- [Extracted records]
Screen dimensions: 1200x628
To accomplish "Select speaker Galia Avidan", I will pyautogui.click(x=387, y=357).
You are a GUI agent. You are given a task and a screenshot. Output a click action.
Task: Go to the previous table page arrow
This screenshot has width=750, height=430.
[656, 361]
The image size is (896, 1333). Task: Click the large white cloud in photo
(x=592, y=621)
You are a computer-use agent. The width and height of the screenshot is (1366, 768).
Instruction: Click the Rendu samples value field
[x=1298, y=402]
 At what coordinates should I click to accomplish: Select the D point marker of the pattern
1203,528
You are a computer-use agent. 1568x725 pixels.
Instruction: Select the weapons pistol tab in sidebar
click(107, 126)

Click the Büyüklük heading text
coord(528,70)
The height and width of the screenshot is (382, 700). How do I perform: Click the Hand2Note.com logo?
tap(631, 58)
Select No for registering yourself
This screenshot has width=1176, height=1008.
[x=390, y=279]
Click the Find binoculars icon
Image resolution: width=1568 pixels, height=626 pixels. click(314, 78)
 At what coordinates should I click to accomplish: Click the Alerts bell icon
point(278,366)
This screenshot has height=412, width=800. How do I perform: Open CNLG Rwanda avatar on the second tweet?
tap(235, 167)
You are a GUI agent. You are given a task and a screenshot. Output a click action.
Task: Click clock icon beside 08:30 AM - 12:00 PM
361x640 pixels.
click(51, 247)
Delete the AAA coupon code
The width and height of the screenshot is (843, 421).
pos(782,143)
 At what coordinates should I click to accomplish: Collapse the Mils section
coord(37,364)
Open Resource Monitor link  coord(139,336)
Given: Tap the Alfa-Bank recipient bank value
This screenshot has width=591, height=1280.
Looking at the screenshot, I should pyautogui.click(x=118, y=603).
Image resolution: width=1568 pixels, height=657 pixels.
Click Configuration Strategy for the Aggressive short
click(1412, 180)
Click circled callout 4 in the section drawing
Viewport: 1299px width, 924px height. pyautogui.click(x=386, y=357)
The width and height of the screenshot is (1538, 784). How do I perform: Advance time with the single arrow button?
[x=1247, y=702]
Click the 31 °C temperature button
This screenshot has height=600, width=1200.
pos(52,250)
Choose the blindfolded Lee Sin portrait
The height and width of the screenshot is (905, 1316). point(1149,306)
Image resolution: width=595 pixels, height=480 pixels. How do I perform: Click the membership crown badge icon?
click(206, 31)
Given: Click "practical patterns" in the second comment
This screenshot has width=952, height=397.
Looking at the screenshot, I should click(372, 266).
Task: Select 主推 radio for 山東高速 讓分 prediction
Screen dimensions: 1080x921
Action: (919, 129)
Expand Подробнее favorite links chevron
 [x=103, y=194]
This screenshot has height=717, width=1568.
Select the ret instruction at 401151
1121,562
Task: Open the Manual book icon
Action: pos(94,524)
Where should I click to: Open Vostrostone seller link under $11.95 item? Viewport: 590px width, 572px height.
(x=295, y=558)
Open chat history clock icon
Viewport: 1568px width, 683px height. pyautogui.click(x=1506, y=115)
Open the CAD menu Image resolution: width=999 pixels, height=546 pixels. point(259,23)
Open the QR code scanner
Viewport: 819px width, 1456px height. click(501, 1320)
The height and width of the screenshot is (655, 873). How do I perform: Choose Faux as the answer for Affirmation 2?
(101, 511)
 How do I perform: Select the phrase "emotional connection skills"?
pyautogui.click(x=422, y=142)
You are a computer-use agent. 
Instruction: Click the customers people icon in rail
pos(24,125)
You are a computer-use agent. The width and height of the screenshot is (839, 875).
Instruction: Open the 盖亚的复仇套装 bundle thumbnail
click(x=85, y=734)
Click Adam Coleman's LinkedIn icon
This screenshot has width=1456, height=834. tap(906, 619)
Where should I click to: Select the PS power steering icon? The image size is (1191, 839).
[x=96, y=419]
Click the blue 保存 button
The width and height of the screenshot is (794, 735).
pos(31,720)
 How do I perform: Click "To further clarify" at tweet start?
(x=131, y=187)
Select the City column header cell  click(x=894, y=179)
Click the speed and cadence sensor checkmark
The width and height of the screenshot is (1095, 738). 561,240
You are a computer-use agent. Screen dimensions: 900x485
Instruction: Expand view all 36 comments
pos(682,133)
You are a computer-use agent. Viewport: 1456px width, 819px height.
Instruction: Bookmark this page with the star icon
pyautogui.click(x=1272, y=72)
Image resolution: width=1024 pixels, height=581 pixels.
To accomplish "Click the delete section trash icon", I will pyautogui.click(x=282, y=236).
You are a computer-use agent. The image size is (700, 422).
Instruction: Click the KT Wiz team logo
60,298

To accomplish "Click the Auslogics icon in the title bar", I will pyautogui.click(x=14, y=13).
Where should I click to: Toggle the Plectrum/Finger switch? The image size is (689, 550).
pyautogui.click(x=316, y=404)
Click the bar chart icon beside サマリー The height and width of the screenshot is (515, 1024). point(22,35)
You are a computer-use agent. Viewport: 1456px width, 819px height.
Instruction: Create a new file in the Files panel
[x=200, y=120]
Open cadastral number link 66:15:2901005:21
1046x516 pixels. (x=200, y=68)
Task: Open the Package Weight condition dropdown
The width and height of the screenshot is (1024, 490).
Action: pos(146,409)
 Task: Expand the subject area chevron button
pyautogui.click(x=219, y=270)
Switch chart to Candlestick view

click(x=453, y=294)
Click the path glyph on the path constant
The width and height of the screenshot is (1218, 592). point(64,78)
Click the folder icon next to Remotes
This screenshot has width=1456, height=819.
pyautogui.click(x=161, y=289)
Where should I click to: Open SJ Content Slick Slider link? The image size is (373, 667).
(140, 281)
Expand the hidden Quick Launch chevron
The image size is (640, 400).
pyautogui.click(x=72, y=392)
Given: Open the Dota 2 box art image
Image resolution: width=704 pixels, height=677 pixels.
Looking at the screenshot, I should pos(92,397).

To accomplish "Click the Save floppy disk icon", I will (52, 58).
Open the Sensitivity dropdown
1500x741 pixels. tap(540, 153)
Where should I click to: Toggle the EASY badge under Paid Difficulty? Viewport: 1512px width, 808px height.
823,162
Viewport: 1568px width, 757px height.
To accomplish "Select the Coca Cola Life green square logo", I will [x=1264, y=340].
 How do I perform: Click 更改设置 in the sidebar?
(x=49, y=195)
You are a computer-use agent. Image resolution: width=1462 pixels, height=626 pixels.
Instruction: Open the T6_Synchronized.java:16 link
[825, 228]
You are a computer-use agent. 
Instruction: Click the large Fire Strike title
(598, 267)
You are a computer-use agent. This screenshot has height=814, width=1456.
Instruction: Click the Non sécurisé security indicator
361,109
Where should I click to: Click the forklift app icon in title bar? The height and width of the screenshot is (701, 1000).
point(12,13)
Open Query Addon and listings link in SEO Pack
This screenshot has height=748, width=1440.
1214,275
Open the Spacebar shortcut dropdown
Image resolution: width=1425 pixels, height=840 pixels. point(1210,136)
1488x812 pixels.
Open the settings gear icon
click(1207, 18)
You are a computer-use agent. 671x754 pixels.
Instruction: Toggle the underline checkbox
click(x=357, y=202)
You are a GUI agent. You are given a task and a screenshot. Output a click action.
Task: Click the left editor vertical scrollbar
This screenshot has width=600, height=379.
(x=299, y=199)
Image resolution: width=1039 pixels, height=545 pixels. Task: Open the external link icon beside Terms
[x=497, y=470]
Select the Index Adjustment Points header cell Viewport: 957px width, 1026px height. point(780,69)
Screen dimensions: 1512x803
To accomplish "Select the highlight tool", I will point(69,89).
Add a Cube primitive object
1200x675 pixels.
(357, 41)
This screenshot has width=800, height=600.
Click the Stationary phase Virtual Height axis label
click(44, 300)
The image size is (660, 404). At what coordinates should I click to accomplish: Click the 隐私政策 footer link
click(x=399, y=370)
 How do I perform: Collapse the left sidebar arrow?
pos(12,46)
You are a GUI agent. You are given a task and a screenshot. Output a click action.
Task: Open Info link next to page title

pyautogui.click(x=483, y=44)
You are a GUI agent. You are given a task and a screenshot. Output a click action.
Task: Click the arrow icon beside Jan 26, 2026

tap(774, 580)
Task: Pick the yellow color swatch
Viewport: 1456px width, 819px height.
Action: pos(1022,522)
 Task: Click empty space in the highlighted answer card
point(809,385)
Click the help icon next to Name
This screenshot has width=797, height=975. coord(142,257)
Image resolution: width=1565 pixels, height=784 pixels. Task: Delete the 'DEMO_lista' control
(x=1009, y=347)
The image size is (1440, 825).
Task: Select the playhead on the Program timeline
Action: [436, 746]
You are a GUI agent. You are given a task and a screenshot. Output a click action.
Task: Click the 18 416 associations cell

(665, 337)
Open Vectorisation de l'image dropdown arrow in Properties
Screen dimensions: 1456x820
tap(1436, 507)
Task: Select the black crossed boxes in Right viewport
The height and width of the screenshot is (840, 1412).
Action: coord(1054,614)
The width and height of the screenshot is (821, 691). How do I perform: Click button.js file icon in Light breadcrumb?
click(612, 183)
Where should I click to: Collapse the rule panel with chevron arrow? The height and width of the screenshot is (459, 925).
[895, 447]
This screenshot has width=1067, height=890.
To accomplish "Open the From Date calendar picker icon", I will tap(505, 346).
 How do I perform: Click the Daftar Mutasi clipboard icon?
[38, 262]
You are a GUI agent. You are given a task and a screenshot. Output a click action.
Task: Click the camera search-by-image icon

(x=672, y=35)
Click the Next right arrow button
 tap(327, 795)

- [Aim of the task]
Identify every line in the entries above that contains the word "left", and copy each of those lines.

- [Result]
Task: Click the left editor vertical scrollbar
 How do I perform: Collapse the left sidebar arrow?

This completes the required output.